Saved data entries
=== Begin Enclosure ===

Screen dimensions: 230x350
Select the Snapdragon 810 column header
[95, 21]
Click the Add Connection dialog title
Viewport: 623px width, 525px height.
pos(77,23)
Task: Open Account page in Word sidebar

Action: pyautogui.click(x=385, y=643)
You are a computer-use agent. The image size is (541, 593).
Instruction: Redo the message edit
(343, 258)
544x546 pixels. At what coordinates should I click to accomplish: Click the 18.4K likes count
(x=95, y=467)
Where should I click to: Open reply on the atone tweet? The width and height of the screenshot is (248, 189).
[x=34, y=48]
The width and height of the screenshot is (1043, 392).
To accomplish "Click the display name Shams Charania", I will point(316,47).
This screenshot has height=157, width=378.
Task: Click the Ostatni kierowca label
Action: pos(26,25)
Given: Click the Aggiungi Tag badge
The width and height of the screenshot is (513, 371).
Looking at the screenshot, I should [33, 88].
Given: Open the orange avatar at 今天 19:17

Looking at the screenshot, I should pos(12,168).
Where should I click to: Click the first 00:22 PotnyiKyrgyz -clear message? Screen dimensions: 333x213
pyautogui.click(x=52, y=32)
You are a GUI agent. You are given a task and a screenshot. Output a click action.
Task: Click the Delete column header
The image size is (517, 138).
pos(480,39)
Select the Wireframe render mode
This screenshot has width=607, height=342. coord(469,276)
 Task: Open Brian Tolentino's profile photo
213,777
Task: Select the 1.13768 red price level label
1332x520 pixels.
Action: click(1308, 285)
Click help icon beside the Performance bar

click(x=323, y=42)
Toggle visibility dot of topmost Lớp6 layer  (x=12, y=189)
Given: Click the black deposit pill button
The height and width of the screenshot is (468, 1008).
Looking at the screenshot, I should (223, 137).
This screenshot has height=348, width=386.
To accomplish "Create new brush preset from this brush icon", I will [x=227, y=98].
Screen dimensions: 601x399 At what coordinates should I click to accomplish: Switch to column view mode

=== End Enclosure ===

EXERCISE DETAILS
Reproduce exactly the section above that begins at the line containing "Toggle visibility dot" and ends at the line containing "This screenshot has height=348, width=386.", leaving out all other lines.

WRITTEN RESPONSE
Toggle visibility dot of topmost Lớp6 layer  (x=12, y=189)
Given: Click the black deposit pill button
The height and width of the screenshot is (468, 1008).
Looking at the screenshot, I should (223, 137).
This screenshot has height=348, width=386.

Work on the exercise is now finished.